Quoted passage

---------------

With technology changing faster than anything in the world, devices and gadgets are becoming obsolete at a faster pace than ever. It becomes important for developing countries, like Ethiopia, to pause and reassess where they stand from the perspective of the Fourth Industrial Revolution, the age of Intelligent Industrialization (Industry 4.0). For developing countries, the biggest opportunity lies in their ability to use the power of smart and intelligent ICT tools to embrace the lives of citizens leading to provide better basic facilities, e-governance and which in turn leads to better income levels and improve quality of life.

The collective name given to the unlimited possibilities of technology innovations and investments, Industry 4.0, connects digital and physical technologies—Artificial intelligence, the Internet of Things, additive manufacturing, robotics, cloud computing, and others—to drive more flexible, responsive, and interconnected enterprises capable of making informed decisions.

The impact of Industry 4.0 can be varied and intense in developing countries. It has the potential to create opportunities for African manufacturers, cottage industries and small & medium enterprises to come up with new business models and stay relevant in global value chains. Nonetheless, it is not possible to benefit from Industry 4.0 without avoiding numerous obstacles. Given the Africa’s context, governments must ask the right questions to make sure the continent can capitalize on the revolution.

Preparing for Education 4.0
With the advent of the fourth industrial revolution, the world is changing every second. Artificial intelligence and the internet are impacting the global industry sector and is shaping the job market. Just as the drastic changes brought by the industrial revolution of the 19th century the replacement of manual activities by machines, the 21st century’s intellectually intensive jobs resulted from fourth industrial revolution.
The fourth industrial revolution will also affect the roles of universities and colleges in preparing students for the job market. In fact, they are ideally placed to help & produce the workforce for the new era.

To benefit from the opportunity created by advanced technology, it is undoubtable the role of the policy makers need to similarly overhaul education – not just to fulfill the demands of industry, but also to guarantee the best possible student experience, use of staff time, and investments which is no different for Ethiopia. This is possible by some well tested practices of Public-Private Partnership (PPP) models and Industrial Academic Collaborative models which helps to bring industry relevance to the Academic curriculum, Teacher Training, Courseware, IT enabled methodologies, Projects been implemented as a drive to build the knowledge economy. This industry centric interventions will have a direct & large impact on the internships/job opportunities being created for the youth looking for jobs or business opportunities.

---------------

Recorded information

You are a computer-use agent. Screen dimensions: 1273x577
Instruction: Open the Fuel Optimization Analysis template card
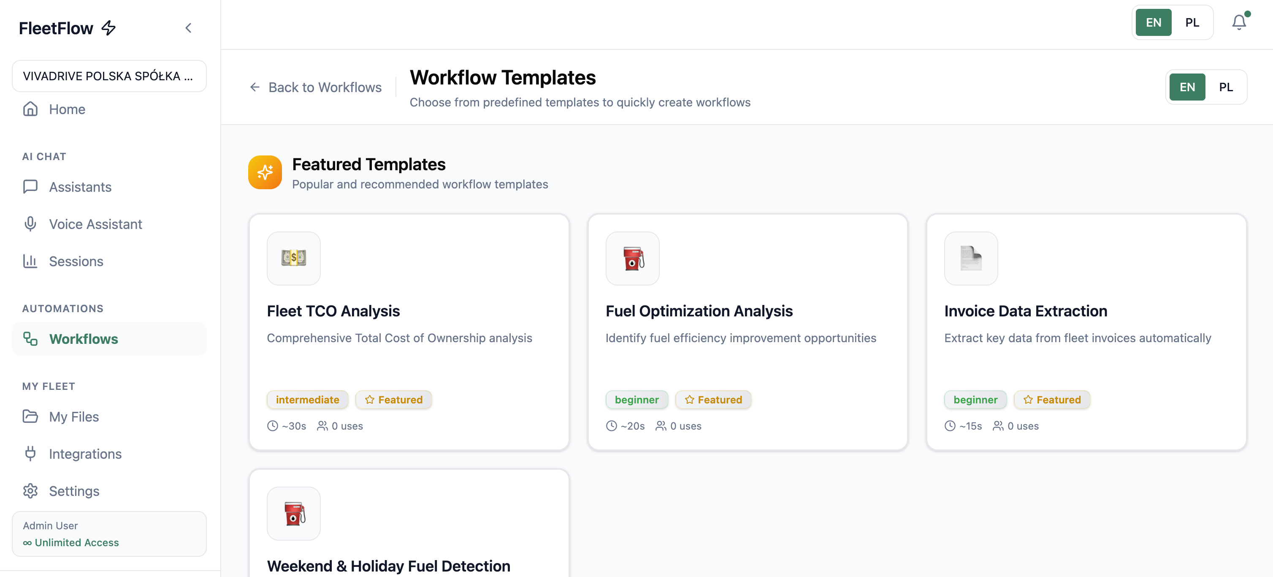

---------------

List of tasks
1 > Repeat everything in the Industry 4.0 text from "Preparing for Education" down to "the new era.".
2 > Answer these from the Industry 4.0 text:
(a) Which developing country is named as an example?
(b) In which century did the industrial revolution bring the replacement of manual activities by machines?
(c) Which two kinds of models are named as well tested practices?

Solution list
1 >
Preparing for Education 4.0
With the advent of the fourth industrial revolution, the world is changing every second. Artificial intelligence and the internet are impacting the global industry sector and is shaping the job market. Just as the drastic changes brought by the industrial revolution of the 19th century the replacement of manual activities by machines, the 21st century’s intellectually intensive jobs resulted from fourth industrial revolution.
The fourth industrial revolution will also affect the roles of universities and colleges in preparing students for the job market. In fact, they are ideally placed to help & produce the workforce for the new era.

2 >
(a) Ethiopia
(b) The 19th century
(c) Public-Private Partnership (PPP) models and Industrial Academic Collaborative models